_TASK ITEM_
Repeat each entry verbatim.

DATA IN THIS EXERCISE Block Start

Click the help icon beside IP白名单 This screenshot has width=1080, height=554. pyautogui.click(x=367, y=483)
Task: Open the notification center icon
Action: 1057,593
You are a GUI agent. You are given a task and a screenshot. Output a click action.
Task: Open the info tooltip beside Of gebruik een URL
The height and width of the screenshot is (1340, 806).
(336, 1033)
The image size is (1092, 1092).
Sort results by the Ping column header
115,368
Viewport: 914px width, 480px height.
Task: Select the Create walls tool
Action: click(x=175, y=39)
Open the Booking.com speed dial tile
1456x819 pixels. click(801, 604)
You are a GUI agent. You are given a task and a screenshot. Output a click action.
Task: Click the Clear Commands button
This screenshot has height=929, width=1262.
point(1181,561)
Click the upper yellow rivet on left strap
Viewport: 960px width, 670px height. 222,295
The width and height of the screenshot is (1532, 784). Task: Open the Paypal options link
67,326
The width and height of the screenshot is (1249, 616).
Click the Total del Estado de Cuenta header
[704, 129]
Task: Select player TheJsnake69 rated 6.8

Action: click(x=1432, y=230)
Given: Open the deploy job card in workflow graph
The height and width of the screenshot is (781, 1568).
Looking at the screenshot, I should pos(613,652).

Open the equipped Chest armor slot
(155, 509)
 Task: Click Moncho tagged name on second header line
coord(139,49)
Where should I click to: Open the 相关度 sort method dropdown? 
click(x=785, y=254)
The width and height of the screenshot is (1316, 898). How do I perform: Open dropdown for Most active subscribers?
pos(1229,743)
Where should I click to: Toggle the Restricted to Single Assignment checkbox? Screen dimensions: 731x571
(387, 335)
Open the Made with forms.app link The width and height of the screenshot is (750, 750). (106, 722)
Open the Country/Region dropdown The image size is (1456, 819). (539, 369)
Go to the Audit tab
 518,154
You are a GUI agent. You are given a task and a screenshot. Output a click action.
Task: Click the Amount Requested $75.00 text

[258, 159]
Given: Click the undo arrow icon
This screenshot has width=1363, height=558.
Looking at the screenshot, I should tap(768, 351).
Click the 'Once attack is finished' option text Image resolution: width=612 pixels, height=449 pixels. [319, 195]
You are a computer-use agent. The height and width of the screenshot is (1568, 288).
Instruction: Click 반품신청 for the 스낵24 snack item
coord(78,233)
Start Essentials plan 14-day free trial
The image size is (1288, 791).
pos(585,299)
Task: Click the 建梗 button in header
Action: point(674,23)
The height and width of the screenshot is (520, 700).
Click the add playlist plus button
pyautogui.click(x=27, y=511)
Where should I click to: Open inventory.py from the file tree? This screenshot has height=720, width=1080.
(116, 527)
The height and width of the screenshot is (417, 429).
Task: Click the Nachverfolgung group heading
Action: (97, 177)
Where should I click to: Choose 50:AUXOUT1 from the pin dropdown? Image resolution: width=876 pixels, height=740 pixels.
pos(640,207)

DATA IN THIS EXERCISE Block End

_WRITTEN REPLY_
Click the help icon beside IP白名单 This screenshot has width=1080, height=554. pyautogui.click(x=367, y=483)
Task: Open the notification center icon
Action: 1057,593
You are a GUI agent. You are given a task and a screenshot. Output a click action.
Task: Open the info tooltip beside Of gebruik een URL
The height and width of the screenshot is (1340, 806).
(336, 1033)
The image size is (1092, 1092).
Sort results by the Ping column header
115,368
Viewport: 914px width, 480px height.
Task: Select the Create walls tool
Action: click(x=175, y=39)
Open the Booking.com speed dial tile
1456x819 pixels. click(801, 604)
You are a GUI agent. You are given a task and a screenshot. Output a click action.
Task: Click the Clear Commands button
This screenshot has height=929, width=1262.
point(1181,561)
Click the upper yellow rivet on left strap
Viewport: 960px width, 670px height. 222,295
The width and height of the screenshot is (1532, 784). Task: Open the Paypal options link
67,326
The width and height of the screenshot is (1249, 616).
Click the Total del Estado de Cuenta header
[704, 129]
Task: Select player TheJsnake69 rated 6.8

Action: click(x=1432, y=230)
Given: Open the deploy job card in workflow graph
The height and width of the screenshot is (781, 1568).
Looking at the screenshot, I should pos(613,652).

Open the equipped Chest armor slot
(155, 509)
 Task: Click Moncho tagged name on second header line
coord(139,49)
Where should I click to: Open the 相关度 sort method dropdown? 
click(x=785, y=254)
The width and height of the screenshot is (1316, 898). How do I perform: Open dropdown for Most active subscribers?
pos(1229,743)
Where should I click to: Toggle the Restricted to Single Assignment checkbox? Screen dimensions: 731x571
(387, 335)
Open the Made with forms.app link The width and height of the screenshot is (750, 750). (106, 722)
Open the Country/Region dropdown The image size is (1456, 819). (539, 369)
Go to the Audit tab
 518,154
You are a GUI agent. You are given a task and a screenshot. Output a click action.
Task: Click the Amount Requested $75.00 text

[258, 159]
Given: Click the undo arrow icon
This screenshot has width=1363, height=558.
Looking at the screenshot, I should tap(768, 351).
Click the 'Once attack is finished' option text Image resolution: width=612 pixels, height=449 pixels. [319, 195]
You are a computer-use agent. The height and width of the screenshot is (1568, 288).
Instruction: Click 반품신청 for the 스낵24 snack item
coord(78,233)
Start Essentials plan 14-day free trial
The image size is (1288, 791).
pos(585,299)
Task: Click the 建梗 button in header
Action: point(674,23)
The height and width of the screenshot is (520, 700).
Click the add playlist plus button
pyautogui.click(x=27, y=511)
Where should I click to: Open inventory.py from the file tree? This screenshot has height=720, width=1080.
(116, 527)
The height and width of the screenshot is (417, 429).
Task: Click the Nachverfolgung group heading
Action: (97, 177)
Where should I click to: Choose 50:AUXOUT1 from the pin dropdown? Image resolution: width=876 pixels, height=740 pixels.
pos(640,207)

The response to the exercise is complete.